“Music Is 90% In The Mind”
It’s not all about finger dexterity, speed and technique – but much more about how you think.
I can honestly say that 90% (or more) of my music practice over the years, has been done away from my instrument – in my mind.
It’s been done in waiting rooms, on train rides, car journeys, in bars, on walks, bike rides, while watching films, and so on.
And relatively little development has happened while sitting at the piano.
‘Instrument practice’ vs ‘thinking practice’
Most musicians practice at their instrument a lot more than I ever have.
I used to think that my lack of instrument practice was a weakness, and that I lacked discipline.
However, I now realize that I wasn’t valuing the thousands of hours of ‘thinking practice’ I’d been doing all along.
And although both types of practice are needed – I believe that thinking practice, when done right, is even more valuable than instrument practice – here’s why:
Your instrument is a huge set of distractions
When you practice at your instrument, your brain is trying to do a dozen things at once:
You have to find the notes. In both hands. Decide which fingers to use. Maybe you’re reading music. Playing rhythms. Keeping in time. The key signature. Your technique. Dynamics. Pedaling. Emotion – the list goes on.
And unless you’re clear on exactly what you are practicing, you can end up being unproductive. It’s easy to switch back and forth between different things – two minutes on one thing, two minutes on another – but you never practice one thing in depth.

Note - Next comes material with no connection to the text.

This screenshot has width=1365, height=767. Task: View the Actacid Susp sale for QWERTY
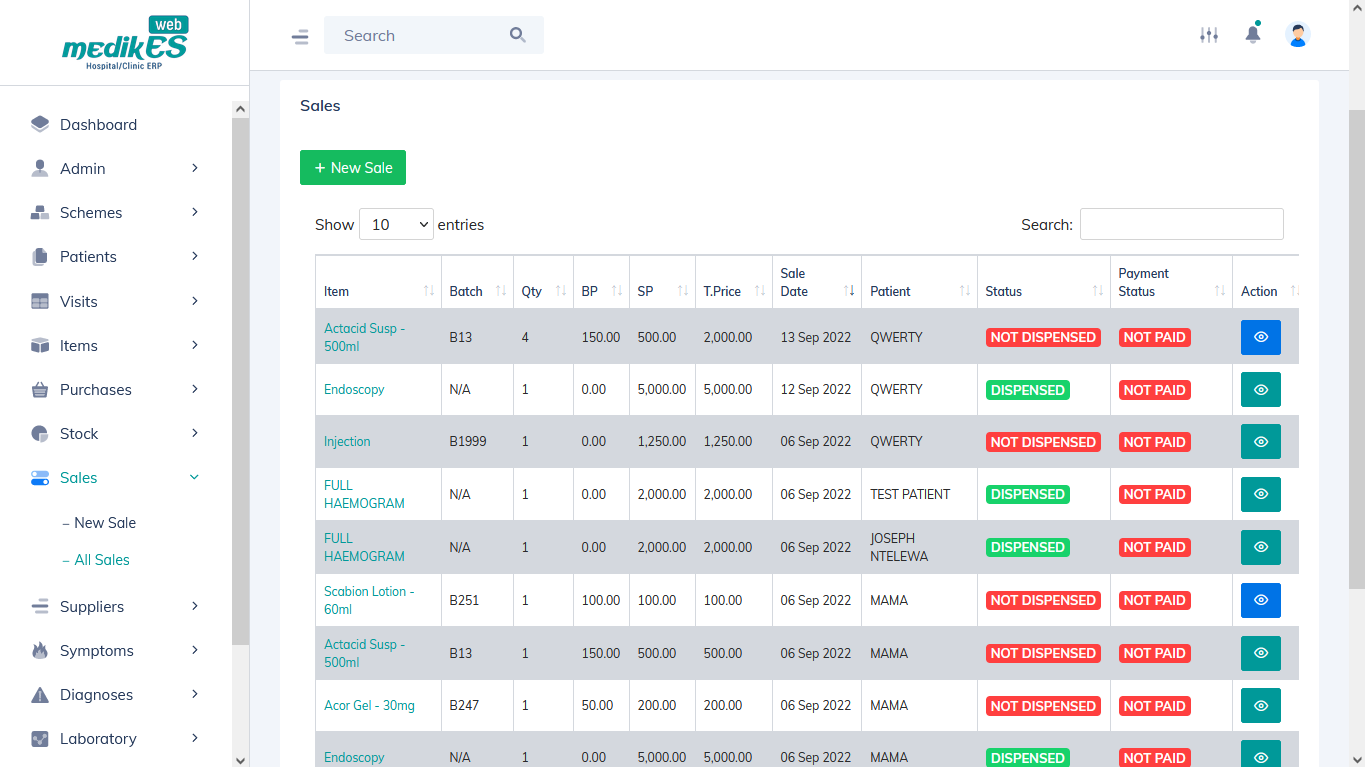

On the other hand, when you practice in your mind, you’re able to practice one thing – with complete focus – and no distractions.
My top 3 brain exercises:
So what ‘thinking exercises’ should you practice?
Almost anything in music can be practiced in your mind. But there are 3 practices that I think EVERY musician should practice:
#1. Recap in your mind: Very simple – whatever you learnt recently, remind yourself of it while you’re alone somewhere. A new chord voicing, a new scale, a new jazz lick. This is especially important IMMEDIATELY AFTER you learn something.

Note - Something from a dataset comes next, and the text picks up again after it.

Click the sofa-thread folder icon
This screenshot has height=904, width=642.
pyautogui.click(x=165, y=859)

– If you met with a piano teacher – when you leave the lesson, spend a minute to recap in your mind the key things you learnt. – If you learnt something on youtube – spend a moment recapping what you just learnt in your mind. And don’t just skip to the next suggested video (that’s a sure way not to remember anything).

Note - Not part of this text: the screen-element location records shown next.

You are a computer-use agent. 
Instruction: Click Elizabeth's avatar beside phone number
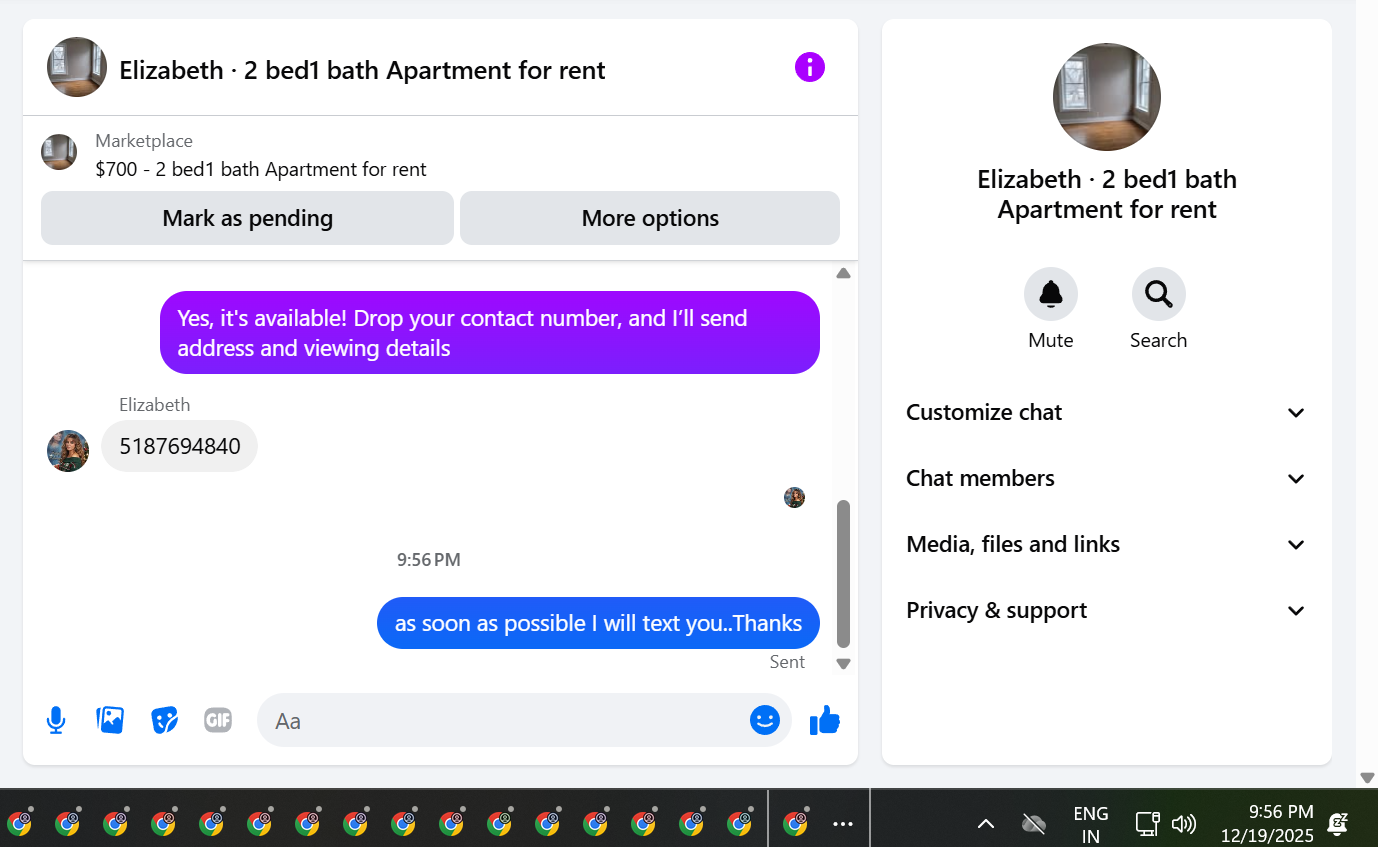click(x=68, y=450)
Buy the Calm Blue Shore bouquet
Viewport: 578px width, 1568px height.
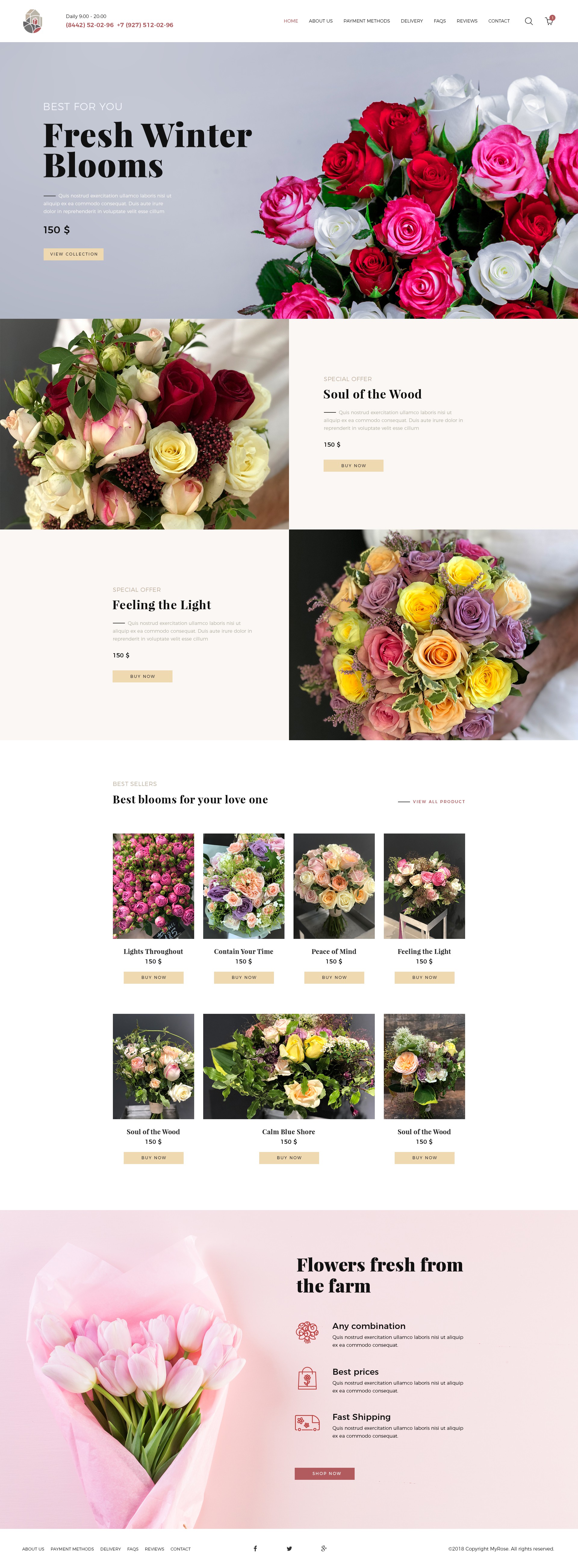point(289,1158)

#2. ‘Interval arithmetic’: Intervals are everything in harmony. As a jazz pianist, or composer, you are constantly measuring out intervals, all day long – What is the interval pattern to that scale? What is the interval pattern to that chord voicing? What is the interval pattern to that new thing I want to memorize?
The quicker you can measure intervals from any given note, the quicker your playing will be. You’ll be able to map out scales and chord voicings in a split second.
So the ‘interval arithmetic’ exercise I swear by is this – in your mind, jump around the notes on the piano by every possible interval – like this:
‘C’ – up a maj 3rd – ‘E’ – down a 4th – ‘B’ – up a 5th – ‘F#’ – up a min 3rd – ‘A’ – up a tritone – ‘Eb’ – and so on.
It takes some work up front to practice this, but it will pay off every time you play music in future.
#3. Ear Training: 50% of my thinking practice is ear training. I transcribe every piece of music I hear by ear. It’s a habit.
Ear training is nothing to do with refining your actual ear, or your ability to hear. Ear training is actually brain training.
If you’ve never practiced transcribing by ear – start like this:
Choose a melody you want to transcribe (start with melody only – chords can come later).
Sing the melody back to yourself, in slow-motion, and try to identify the interval between each melody note.
Most melodies will never jump beyond a 5th, so there’s only 6 intervals that commonly get used:
half-step, whole-step, minor 3rd, major 3rd, 4th, 5th
Assign a starting note for the melody (e.g. ‘C’). Then map the series of intervals out starting from that note.
Finally, when you have an answer, go to your instrument and test that theory.
Important: Do not transcribe music sitting at your instrument. Your instrument removes the ‘thinking practice’ that is essential to your development as a musician.
Don’t worry if you make lots of mistakes to begin with. I was the same – I had no ‘god given talent’ at ear training when I first started. You just have to get stuck in, and you’ll find that you learn something new from every song you transcribe.
The beauty about ‘thinking practice’ is that you don’t have to set aside time to do it. It’s there whenever you have a moment of down time.
Each of these exercises can be practiced anytime away from your instrument – in a waiting room, during a tea break, in the shower, while traveling, etc.